▶ Problem
The entries must be retyped exactly, down to the last line.

(Records supplied)

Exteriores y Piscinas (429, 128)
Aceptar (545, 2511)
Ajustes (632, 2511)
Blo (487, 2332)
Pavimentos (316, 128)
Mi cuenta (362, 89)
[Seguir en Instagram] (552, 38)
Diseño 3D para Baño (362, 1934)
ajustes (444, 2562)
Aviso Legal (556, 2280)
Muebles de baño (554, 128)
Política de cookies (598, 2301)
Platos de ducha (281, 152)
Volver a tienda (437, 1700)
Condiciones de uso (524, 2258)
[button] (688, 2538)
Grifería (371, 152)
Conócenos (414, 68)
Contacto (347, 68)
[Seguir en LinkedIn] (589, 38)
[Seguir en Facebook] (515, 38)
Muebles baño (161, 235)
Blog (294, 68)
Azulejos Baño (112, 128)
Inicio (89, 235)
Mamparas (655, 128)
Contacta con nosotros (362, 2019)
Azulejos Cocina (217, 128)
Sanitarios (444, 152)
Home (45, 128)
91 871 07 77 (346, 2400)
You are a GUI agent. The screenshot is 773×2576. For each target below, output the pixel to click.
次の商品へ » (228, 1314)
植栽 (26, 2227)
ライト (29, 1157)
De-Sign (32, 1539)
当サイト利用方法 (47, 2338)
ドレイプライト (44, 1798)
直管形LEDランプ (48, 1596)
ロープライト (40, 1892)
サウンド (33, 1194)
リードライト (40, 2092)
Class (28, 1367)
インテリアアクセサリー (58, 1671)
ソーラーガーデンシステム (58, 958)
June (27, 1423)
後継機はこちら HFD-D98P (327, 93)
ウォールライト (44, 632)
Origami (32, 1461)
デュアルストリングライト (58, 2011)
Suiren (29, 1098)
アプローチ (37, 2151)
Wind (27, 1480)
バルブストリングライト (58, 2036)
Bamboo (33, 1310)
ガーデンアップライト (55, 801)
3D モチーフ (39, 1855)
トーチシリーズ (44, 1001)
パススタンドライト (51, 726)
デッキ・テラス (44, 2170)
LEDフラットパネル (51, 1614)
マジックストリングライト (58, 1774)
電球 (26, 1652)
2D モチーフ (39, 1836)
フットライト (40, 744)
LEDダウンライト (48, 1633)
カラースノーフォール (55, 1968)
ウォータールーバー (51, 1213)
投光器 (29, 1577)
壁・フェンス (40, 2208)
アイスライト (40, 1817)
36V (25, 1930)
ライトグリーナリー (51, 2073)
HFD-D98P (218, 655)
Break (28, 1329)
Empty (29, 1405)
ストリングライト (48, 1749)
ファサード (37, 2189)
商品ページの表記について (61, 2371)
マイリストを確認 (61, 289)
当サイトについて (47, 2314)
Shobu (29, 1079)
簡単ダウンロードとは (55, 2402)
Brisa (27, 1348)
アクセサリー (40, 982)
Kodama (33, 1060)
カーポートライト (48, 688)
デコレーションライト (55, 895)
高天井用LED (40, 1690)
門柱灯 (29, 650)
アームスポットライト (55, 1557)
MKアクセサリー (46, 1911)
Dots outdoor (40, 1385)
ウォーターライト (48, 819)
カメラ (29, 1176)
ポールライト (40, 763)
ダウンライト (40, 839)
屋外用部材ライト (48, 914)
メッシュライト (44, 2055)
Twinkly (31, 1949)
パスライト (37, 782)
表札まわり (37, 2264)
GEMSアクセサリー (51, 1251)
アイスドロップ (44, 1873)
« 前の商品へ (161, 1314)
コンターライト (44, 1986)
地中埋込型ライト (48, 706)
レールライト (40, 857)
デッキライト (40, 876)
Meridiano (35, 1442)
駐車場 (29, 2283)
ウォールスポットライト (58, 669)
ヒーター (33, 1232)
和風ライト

(End Records supplied)

▶ Exercise response
Exteriores y Piscinas (429, 128)
Aceptar (545, 2511)
Ajustes (632, 2511)
Blo (487, 2332)
Pavimentos (316, 128)
Mi cuenta (362, 89)
[Seguir en Instagram] (552, 38)
Diseño 3D para Baño (362, 1934)
ajustes (444, 2562)
Aviso Legal (556, 2280)
Muebles de baño (554, 128)
Política de cookies (598, 2301)
Platos de ducha (281, 152)
Volver a tienda (437, 1700)
Condiciones de uso (524, 2258)
[button] (688, 2538)
Grifería (371, 152)
Conócenos (414, 68)
Contacto (347, 68)
[Seguir en LinkedIn] (589, 38)
[Seguir en Facebook] (515, 38)
Muebles baño (161, 235)
Blog (294, 68)
Azulejos Baño (112, 128)
Inicio (89, 235)
Mamparas (655, 128)
Contacta con nosotros (362, 2019)
Azulejos Cocina (217, 128)
Sanitarios (444, 152)
Home (45, 128)
91 871 07 77 (346, 2400)
You are a GUI agent. The screenshot is 773×2576. For each target below, output the pixel to click.
次の商品へ » (228, 1314)
植栽 (26, 2227)
ライト (29, 1157)
De-Sign (32, 1539)
当サイト利用方法 (47, 2338)
ドレイプライト (44, 1798)
直管形LEDランプ (48, 1596)
ロープライト (40, 1892)
サウンド (33, 1194)
リードライト (40, 2092)
Class (28, 1367)
インテリアアクセサリー (58, 1671)
ソーラーガーデンシステム (58, 958)
June (27, 1423)
後継機はこちら HFD-D98P (327, 93)
ウォールライト (44, 632)
Origami (32, 1461)
デュアルストリングライト (58, 2011)
Suiren (29, 1098)
アプローチ (37, 2151)
Wind (27, 1480)
バルブストリングライト (58, 2036)
Bamboo (33, 1310)
ガーデンアップライト (55, 801)
3D モチーフ (39, 1855)
トーチシリーズ (44, 1001)
パススタンドライト (51, 726)
デッキ・テラス (44, 2170)
LEDフラットパネル (51, 1614)
マジックストリングライト (58, 1774)
電球 (26, 1652)
2D モチーフ (39, 1836)
フットライト (40, 744)
LEDダウンライト (48, 1633)
カラースノーフォール (55, 1968)
ウォータールーバー (51, 1213)
投光器 (29, 1577)
壁・フェンス (40, 2208)
アイスライト (40, 1817)
36V (25, 1930)
ライトグリーナリー (51, 2073)
HFD-D98P (218, 655)
Break (28, 1329)
Empty (29, 1405)
ストリングライト (48, 1749)
ファサード (37, 2189)
商品ページの表記について (61, 2371)
マイリストを確認 (61, 289)
当サイトについて (47, 2314)
Shobu (29, 1079)
簡単ダウンロードとは (55, 2402)
Brisa (27, 1348)
アクセサリー (40, 982)
Kodama (33, 1060)
カーポートライト (48, 688)
デコレーションライト (55, 895)
高天井用LED (40, 1690)
門柱灯 (29, 650)
アームスポットライト (55, 1557)
MKアクセサリー (46, 1911)
Dots outdoor (40, 1385)
ウォーターライト (48, 819)
カメラ (29, 1176)
ポールライト (40, 763)
ダウンライト (40, 839)
屋外用部材ライト (48, 914)
メッシュライト (44, 2055)
Twinkly (31, 1949)
パスライト (37, 782)
表札まわり (37, 2264)
GEMSアクセサリー (51, 1251)
アイスドロップ (44, 1873)
« 前の商品へ (161, 1314)
コンターライト (44, 1986)
地中埋込型ライト (48, 706)
レールライト (40, 857)
デッキライト (40, 876)
Meridiano (35, 1442)
駐車場 (29, 2283)
ウォールスポットライト (58, 669)
ヒーター (33, 1232)
和風ライト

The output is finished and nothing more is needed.